CCPA vs. GDPR: Who Is Protected?

To begin with, CCPA and GDPR differ when it comes to the kind of entities subjected to regulation and who exactly is protected. GDPR offers a broad approach to regulation, targeting any companies that are established in the EU that process personal data (regardless of whether the data processing actually happens in the EU) and companies, whether or not established in the EU, that process EU data subjects’ personal data in offering goods or services or monitoring their behavior (for example, to provide more targeting advertising). On the other hand, CCPA seeks to target for-profit entities that conduct business in California and meet certain criteria. As far as who or what is protected, both laws focus on an “identifiable natural person.” However, GDPR broadly protects “data subjects” inside and outside of the EU, while CCPA seeks to protect consumers who meet California residency requirements.

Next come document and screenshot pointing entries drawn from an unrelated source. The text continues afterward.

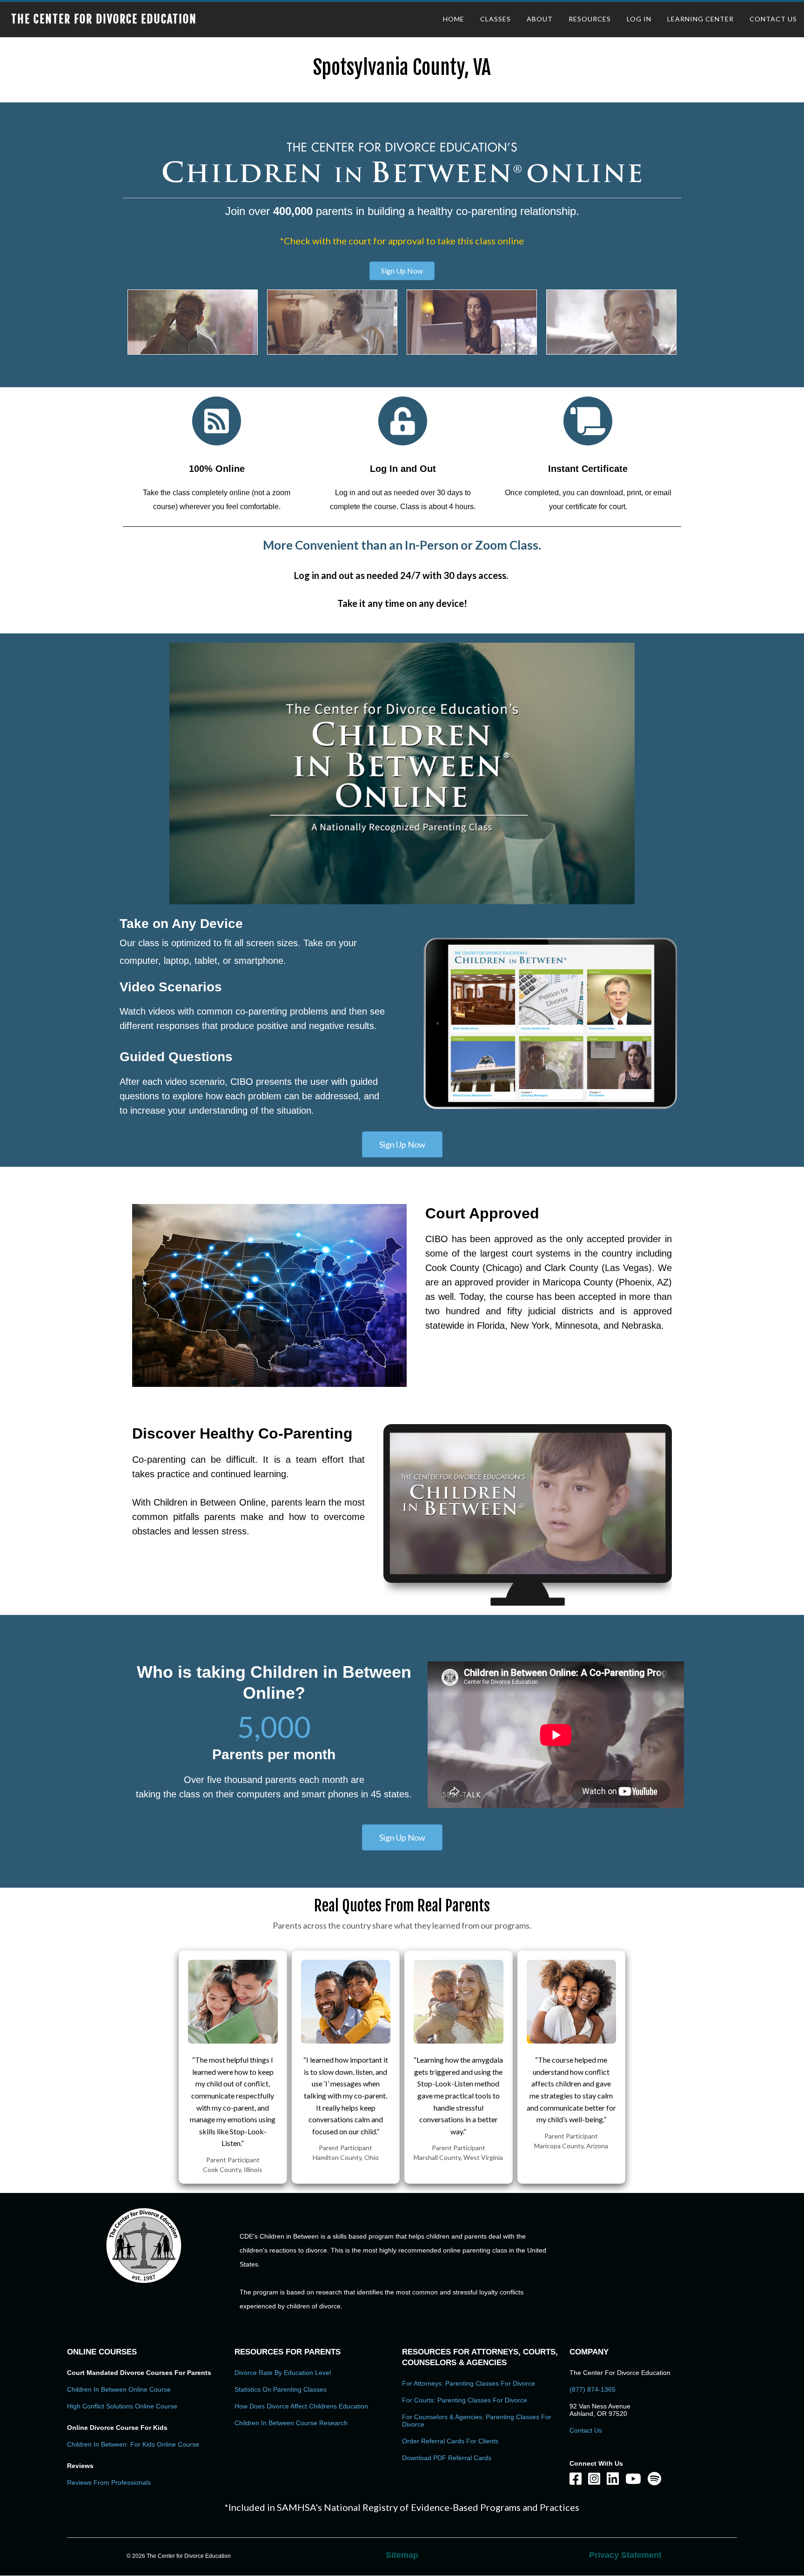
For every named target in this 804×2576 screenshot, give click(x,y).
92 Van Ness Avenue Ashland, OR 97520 (600, 2409)
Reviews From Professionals (109, 2482)
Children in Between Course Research (291, 2423)
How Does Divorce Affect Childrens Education (301, 2406)
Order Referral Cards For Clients (450, 2441)
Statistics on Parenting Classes (280, 2389)
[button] (402, 271)
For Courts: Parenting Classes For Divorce (464, 2400)
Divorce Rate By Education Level (282, 2372)
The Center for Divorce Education (104, 19)
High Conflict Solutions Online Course (122, 2406)
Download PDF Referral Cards (446, 2458)
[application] (402, 774)
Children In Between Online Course (119, 2389)
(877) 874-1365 (593, 2389)
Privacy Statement (625, 2555)
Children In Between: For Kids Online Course (133, 2444)
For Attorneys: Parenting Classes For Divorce (468, 2383)
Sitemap (402, 2555)
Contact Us (586, 2430)
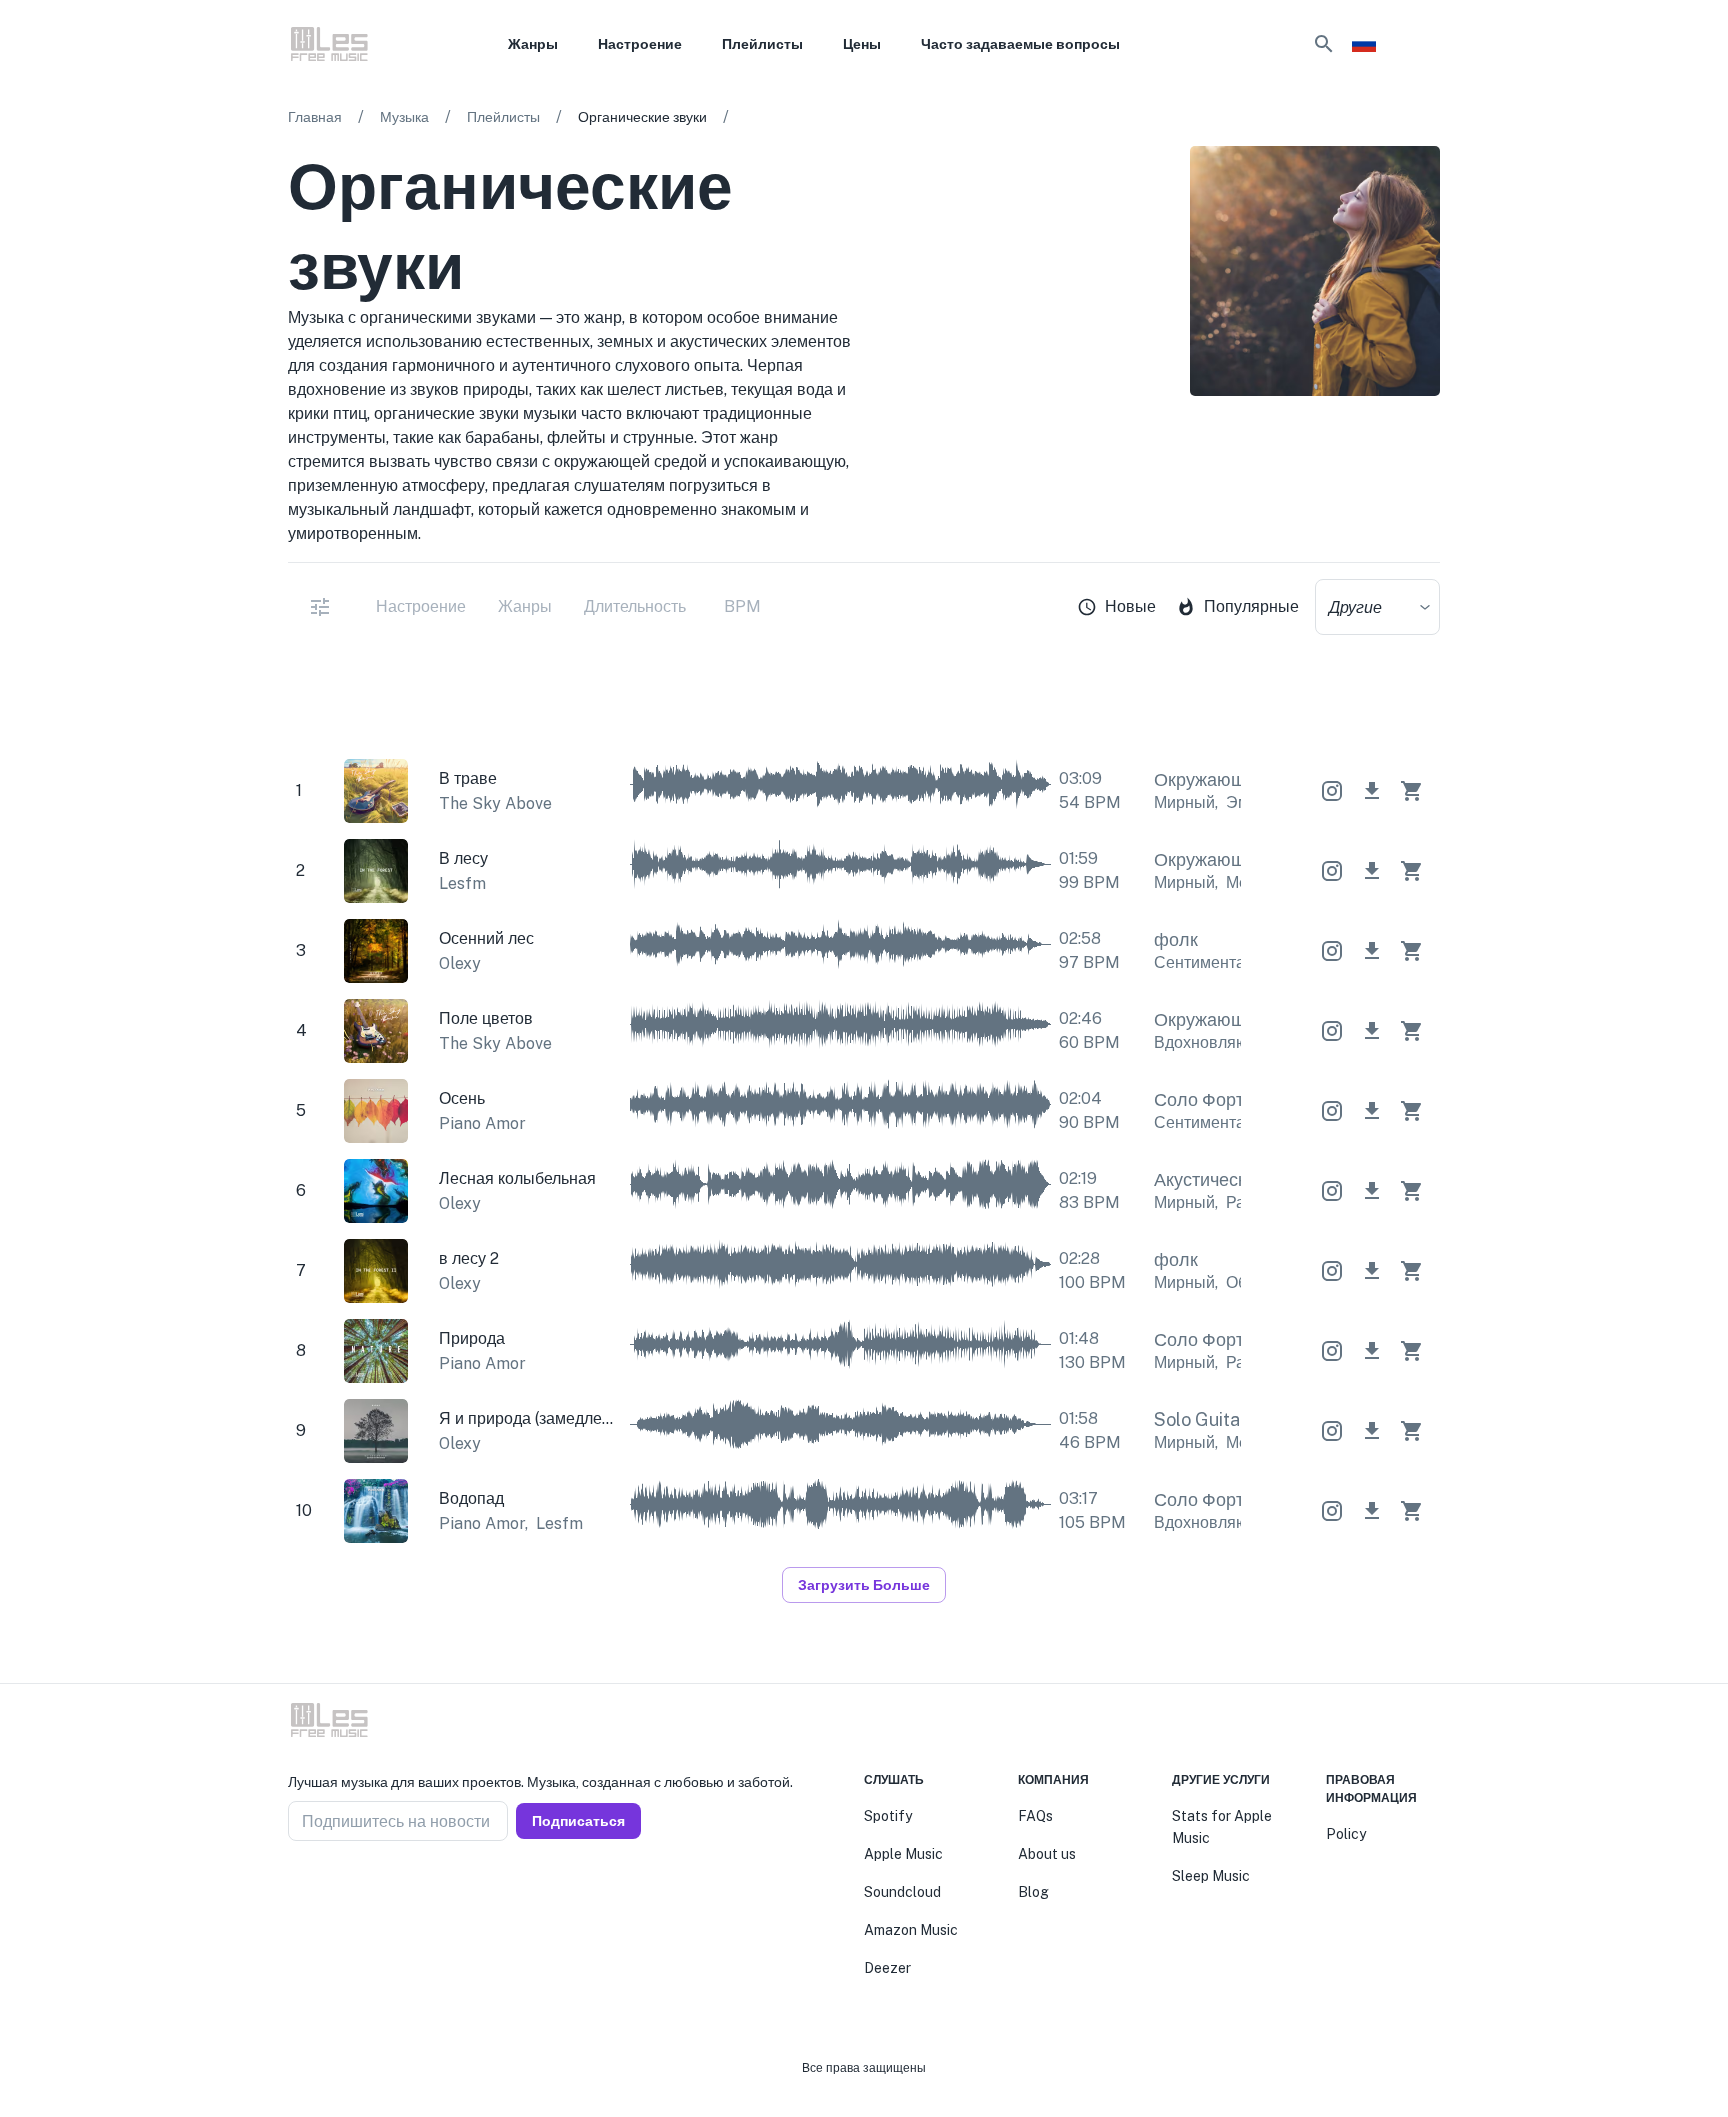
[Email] (368, 1889)
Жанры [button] (533, 44)
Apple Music (903, 1854)
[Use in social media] (1332, 791)
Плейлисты (503, 117)
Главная (315, 117)
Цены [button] (862, 44)
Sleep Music (1211, 1876)
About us (1047, 1854)
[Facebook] (296, 1889)
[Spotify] (1428, 448)
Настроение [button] (640, 44)
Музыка (404, 117)
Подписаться (578, 1821)
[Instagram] (320, 1889)
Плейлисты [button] (762, 44)
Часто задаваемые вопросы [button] (1020, 44)
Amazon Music (911, 1930)
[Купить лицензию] (1412, 791)
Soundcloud (902, 1892)
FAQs (1035, 1816)
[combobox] (1377, 607)
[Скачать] (1372, 791)
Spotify (888, 1816)
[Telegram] (344, 1889)
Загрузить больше (864, 1585)
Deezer (887, 1968)
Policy (1346, 1834)
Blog (1033, 1892)
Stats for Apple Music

CCPA vs. GDPR: What Is Protected?

Next, we need to consider what exactly constitutes personal information and the rights granted to individuals with regard to their personal data under these pieces of legislation. GDPR defines personal data as any information relating to an identified or identifiable data subject. While CCPA uses a similar definition, the California legislation goes further and classifies information linked or reasonably capable of being linked to a household or device level as personal information. As for the rights granted to the “data subject,” CCPA gives the consumer 5 basic assurances:

  • the right to know what personal data is being collected
  • the right to access and request deletion of personal data
  • the right to opt out of data collection
  • the right to receive disclosures concerning the distribution of personal data
  • the right to gain protection from penalties or discrimination.

GDPR provides similar rights to give consumers control and security for their personal data. What happens when a consumer wishes to opt out of personal data sales? GDPR doesn’t require that companies offer a specific right to opt out but requires establishment of other options that essentially have a similar effect. CCPA very clearly gives the consumer the right to opt out with a number of additional options to enable the exclusion of personal data (e.g. requiring a “Do Not Sell My Personal Information” link on the homepage where data is being collected). The California legislation mandates that such exclusion requests are honored without any contact for reauthorization for at least 12 months.

CCPA vs. GDPR: What Are the Fines for Violations?

Finally, while both the CCPA and GDPR allow consumers to bring an individual lawsuit against a company for a violation, these pieces of legislation take different approaches to civil fines penalizing those entities found in violation of the regulations. These financial penalties for noncompliance can become very costly, very easily. Organizations in breach of GDPR can be fined 4% of annual global turnover from the previous fiscal year or EUR 20 million, whichever is higher. For CCPA, fines can be up to $2500 per negligent violation and up to $7,500 for intentional transgressions once a data breach has occurred. For example, if a company has data on just 20,000 California consumers collected or maintained outside the rules of the CCPA, in addition to private lawsuits from the consumers, the company could be facing a civil penalty of up to $50,000,000 for negligent violation of the CCPA, and up to $150,000,000 for an intentional violation. 

 

We find ourselves in an ever-changing world, overflowing with technology and information, but all this access comes at a price. GDPR and CCPA aim to provide individuals greater access to and control over personal information and the ability to hold companies accountable for negligent or intentional violations of their rights. Globally, we have reached a tipping point in consumer expectations and demand for privacy, and we encourage organizations to keep a close eye on developing regulations that will affect the way they collect, store, and use data.